緊急時のサイバー対応条項を主要ベンダーの契約に新たに入れ込もうとすると、契約相手との交渉、社内の法務確認、稟議、捺印という工程を、ベンダーごとに一件ずつ踏むことになります。
主要ベンダーが10社あれば、これだけで数か月単位の作業計画になります。
緊急時サイバー対応の覚書を法務主導で差し入れる
対策として、主要ベンダーに「緊急時サイバー対応覚書」を一括で差し入れる取り組みを、法務主導の年間プロジェクトとして立ち上げることが現実的だと思います。
主要ベンダーから順に、緊急時の協力義務、情報共有の範囲、調査受入れ義務、責任範囲の確認といった項目を盛り込んだ覚書を取り交わしていきます。
すべての契約を最初から書き換えるのではなく、覚書という形で差し入れることで、既存契約を温存しつつ緊急時の対応条項だけを上書きできます。
合わせて、フレームワーク契約と個別の作業指示書(SOW)方式に切り替え、緊急時の作業発注リードタイムを短縮することも検討に値します。
サイバー保険の補償範囲を、特にAI攻撃由来のインシデントについて更新確認しておくことも、見落とされがちな実務作業の一つです。
取締役会についても、サイバー緊急対応に関する意思決定権限の一部を執行側に事前委任しておく決議をしておけば、緊急時に取締役会の招集を待つことなく動ける態勢が整います。
おわりに
今回のMythosをめぐる動きで強く感じるのは、政府も金融庁もメガバンクも、問題自体は認識しているし、必要な手順も理解しているということです。
それでもなお、現場の実装には相応の時間とハードルがあるのが現実です。
経営層が踏まえておくべき点は、指針対応や作業部会への参加とは別軸で、自社実態の棚卸し、ベンダー資産マップの整備、緊急時サイバー対応覚書の差し入れという三つの実務作業を、並行して進めていくことだと思います。

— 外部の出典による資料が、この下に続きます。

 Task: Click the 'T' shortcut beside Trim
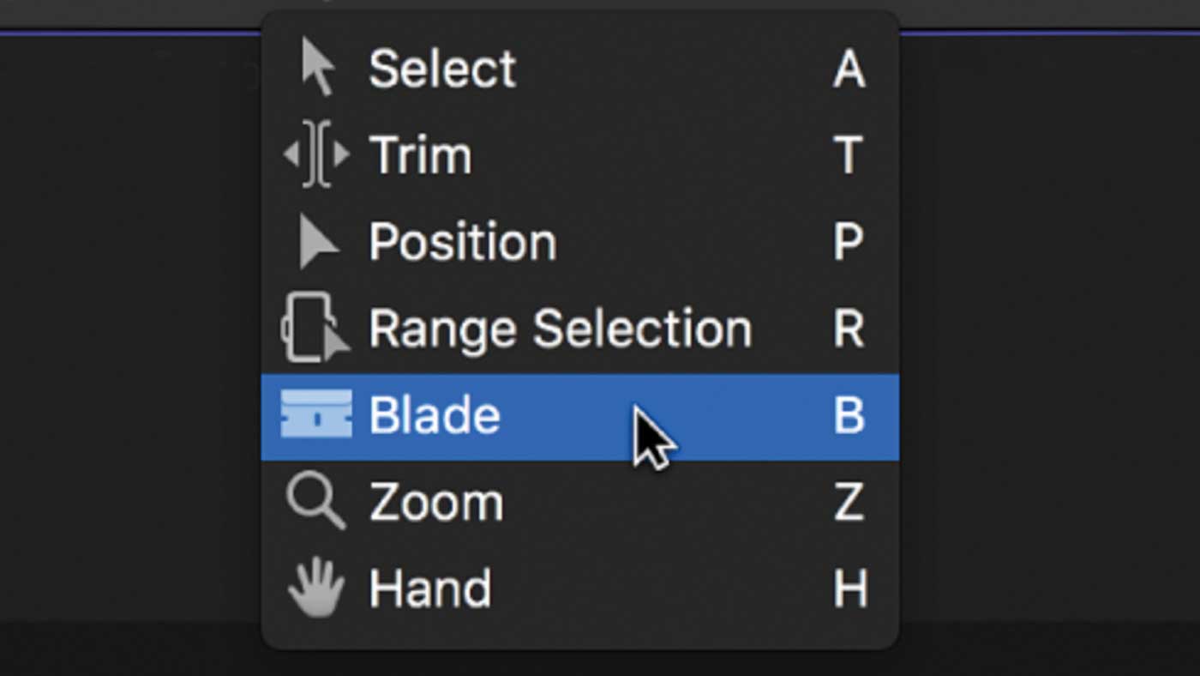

全部を一度に進めるのは現実的ではありませんが、優先順位を付けて1年スパンで進めれば、十分に手の届く範囲にあるテーマです。
指針の体裁が整うことを「対応完了」と錯覚しない。
見えている課題でも、実装には相応の時間と手数が要るという現実を踏まえて、地道な作業計画を粛々と進める。
Mythosが浮き彫りにしたのは、この地味な姿勢の重要性だと思います。